Facts about the orchid (兰)

My grandmother was born in a city called [宜兰]

Despite its name, no orchids grow there

Five of my six aunts have names ending in [兰]

My mother’s full name is [little wind]

Orchid seeds are distributed by land, water, & wind

One of my aunts drowned in a river I invented from rain

One of my aunts thinks skydiving is a synonym for when it rains

the other way

One of my aunts faked her visa & went to the vet once

thinking it was the doctor

she asks me how come dogs here have doctors

I say because dogs here are domesticized

the opposite of domestic is alien the opposite of flower

is fist the opposite of purple is pray

orchid comes from the Greek word meaning [testicle]
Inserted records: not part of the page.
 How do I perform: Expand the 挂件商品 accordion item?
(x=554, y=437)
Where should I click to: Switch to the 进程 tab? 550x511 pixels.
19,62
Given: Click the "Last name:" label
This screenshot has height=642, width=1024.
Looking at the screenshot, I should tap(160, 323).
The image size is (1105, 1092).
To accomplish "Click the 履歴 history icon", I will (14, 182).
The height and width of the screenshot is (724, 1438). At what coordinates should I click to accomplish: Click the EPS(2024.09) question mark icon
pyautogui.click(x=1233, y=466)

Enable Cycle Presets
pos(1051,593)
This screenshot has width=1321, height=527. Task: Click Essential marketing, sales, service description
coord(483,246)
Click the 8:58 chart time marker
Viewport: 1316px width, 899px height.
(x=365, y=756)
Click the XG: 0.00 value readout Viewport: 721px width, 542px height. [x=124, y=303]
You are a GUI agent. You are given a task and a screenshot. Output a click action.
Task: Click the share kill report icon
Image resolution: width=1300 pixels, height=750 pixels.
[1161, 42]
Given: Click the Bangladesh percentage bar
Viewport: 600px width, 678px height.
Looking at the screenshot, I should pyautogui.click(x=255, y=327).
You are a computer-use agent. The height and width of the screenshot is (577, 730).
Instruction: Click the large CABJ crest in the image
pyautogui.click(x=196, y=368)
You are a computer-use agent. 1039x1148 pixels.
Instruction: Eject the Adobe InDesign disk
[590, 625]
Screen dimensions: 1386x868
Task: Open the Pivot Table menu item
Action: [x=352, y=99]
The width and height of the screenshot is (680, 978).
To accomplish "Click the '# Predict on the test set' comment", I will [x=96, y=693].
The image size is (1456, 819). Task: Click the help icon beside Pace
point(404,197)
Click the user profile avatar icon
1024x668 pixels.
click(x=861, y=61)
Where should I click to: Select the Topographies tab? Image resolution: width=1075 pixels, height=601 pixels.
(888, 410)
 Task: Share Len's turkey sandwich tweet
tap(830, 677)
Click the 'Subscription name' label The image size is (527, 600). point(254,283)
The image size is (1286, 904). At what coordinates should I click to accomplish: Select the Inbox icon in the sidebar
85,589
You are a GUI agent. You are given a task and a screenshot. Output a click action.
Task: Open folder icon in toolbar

Greek women believed eating orchids made their unborn

babies boys

for a son, my mother creamed her toes suckled coals liquefied flies fucked on full moon

days flossed with a dagger darkened her bathwater ashed her cheekbones torched her crotch

candied the blood boiled it with sugar & still

she wept when she saw my face

filmed it with her fingers

weeded out my eyes & witched them into rivers

my grandfather farmed orchids in a city named thirst

when the war came, he pissed on his field

to keep the orchids alive, he spent all his body’s water

his organs dehydrated into stones I skip across seas

flowers bruise in the wind & weaponless

crimes are called births

water perpetrates want

the army unburied our bodies in a field of salty orchids

everyone in my family resembles someone dead

in photos our faces overlap like venn diagrams of grief

there is a breed of orchid called the ghost orchid & another breed called the blood orchid

one is fictional & the other is edible & the other

day I fist a girl & do not think of extinct species

decades later reappearing like the coelacanth

one of the original fish that left the sea for land

all migrations begin as mothers as mimicry

a fish saw a tree & decided to stand

without feet my brother says orchids

look like pussies smell like

pussies too he says I should know

I do know I know the color of thirst

is not salt but cinder but a city fired from the face of its map

her spit is my river is my silver

bullet thirst

is the mouth’s unit of memory memory

begins in me like a bone

to multiply its breaks

 

 

Kristin Chang's poetry has been anthologized in Best New Poets 2018, the 2019 Pushcart Prize Anthology, Bettering American Poetry Vol. 3, and Ink Knows No Borders.  She is located at kristinchang.com and on Twitter @KXinming. Her debut chapbook “Past Lives, Future Bodies” is out on Oct. 31 from Black Lawrence Press.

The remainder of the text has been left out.